Stock in a services company including IBM's highly successful Integrated Systems Solutions Corp. (ISSC) outsourcing unit, for instance, could trade above rival EDS' average 1996 price-earnings rat io of about 28.5-almost double IBM's average P/E of 15.
So how should Gerstner break up IBM?
- Sell the PC division and other low-margin hardware operations, such as OEM or Storage Systems.
- Spin off ISSC with the rest of IBM's services business into a separate company.
- Consolidate high-margin product units-S/390, AS/400, RS/6000-into one company.
- Evaluate spinning off some software businesses, such as Lotus or systems management.
- Aggressively market the concept of "smaller is better" to Wall Street.
- Increase dividends as the company's value rises.
Two things: courage and humility.

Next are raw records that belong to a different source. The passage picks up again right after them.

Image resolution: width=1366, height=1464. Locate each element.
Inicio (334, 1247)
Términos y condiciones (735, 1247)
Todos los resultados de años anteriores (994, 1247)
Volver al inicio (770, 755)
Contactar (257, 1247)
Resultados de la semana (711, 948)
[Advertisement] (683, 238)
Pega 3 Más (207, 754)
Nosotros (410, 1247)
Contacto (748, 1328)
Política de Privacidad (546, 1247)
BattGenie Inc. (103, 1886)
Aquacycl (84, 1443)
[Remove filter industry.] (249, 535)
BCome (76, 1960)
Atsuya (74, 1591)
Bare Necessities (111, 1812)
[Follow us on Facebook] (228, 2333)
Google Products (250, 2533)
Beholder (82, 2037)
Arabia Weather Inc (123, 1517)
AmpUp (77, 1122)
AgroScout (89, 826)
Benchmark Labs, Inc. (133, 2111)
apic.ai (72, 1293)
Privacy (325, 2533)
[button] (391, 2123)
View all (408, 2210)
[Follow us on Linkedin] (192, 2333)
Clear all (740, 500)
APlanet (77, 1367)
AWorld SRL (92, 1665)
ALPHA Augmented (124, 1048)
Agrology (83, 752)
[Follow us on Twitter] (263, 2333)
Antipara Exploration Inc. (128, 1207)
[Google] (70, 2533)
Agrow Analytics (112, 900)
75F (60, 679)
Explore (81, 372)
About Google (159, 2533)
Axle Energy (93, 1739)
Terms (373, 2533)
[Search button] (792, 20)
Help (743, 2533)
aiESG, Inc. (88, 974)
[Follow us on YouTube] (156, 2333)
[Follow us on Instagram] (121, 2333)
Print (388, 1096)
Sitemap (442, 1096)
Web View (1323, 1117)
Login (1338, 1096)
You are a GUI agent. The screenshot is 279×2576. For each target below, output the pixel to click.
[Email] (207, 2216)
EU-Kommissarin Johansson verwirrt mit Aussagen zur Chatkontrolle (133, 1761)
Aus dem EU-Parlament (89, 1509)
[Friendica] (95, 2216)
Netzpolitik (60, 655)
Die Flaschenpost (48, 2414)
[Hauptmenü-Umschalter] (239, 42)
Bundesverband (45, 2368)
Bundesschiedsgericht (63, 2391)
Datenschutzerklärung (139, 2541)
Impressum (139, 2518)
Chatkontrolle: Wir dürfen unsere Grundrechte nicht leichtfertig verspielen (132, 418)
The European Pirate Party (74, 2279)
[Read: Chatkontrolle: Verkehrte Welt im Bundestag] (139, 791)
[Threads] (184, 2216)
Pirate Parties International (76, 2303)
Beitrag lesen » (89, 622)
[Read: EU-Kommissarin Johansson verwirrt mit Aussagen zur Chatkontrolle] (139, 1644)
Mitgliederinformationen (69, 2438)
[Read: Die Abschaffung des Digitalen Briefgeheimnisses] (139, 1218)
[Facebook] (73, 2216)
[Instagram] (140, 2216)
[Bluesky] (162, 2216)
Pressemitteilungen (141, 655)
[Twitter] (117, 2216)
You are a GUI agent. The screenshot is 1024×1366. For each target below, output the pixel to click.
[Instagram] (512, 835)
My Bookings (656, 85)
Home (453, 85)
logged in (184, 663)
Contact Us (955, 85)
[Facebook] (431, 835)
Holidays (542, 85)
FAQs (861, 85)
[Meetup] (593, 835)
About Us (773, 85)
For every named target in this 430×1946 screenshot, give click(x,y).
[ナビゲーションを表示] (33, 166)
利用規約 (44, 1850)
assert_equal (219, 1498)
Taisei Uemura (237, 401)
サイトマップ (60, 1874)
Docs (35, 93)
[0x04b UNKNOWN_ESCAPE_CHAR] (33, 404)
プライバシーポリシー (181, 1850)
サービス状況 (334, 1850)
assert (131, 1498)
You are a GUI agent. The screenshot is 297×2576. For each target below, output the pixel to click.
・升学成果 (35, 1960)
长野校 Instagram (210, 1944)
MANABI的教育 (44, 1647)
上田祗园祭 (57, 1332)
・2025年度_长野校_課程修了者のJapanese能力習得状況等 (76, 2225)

Courage, because Gerstner would have to act more boldly than any IBM chairman since Tom Watson Jr. and the S/360 project of the 1960s. Humility, because Gerstner would have to give up empire building and concentrate on creating wealth for shareholders-including himself, of course.
Does he ha ve what it takes? Based on his recent performance, I'd put the odds at better than 50/50. This is a gamble Gerstner could win for IBM, customers and investors.
Bob Djurdjevi'c is president of Annex Research, a consulting firm in Phoenix.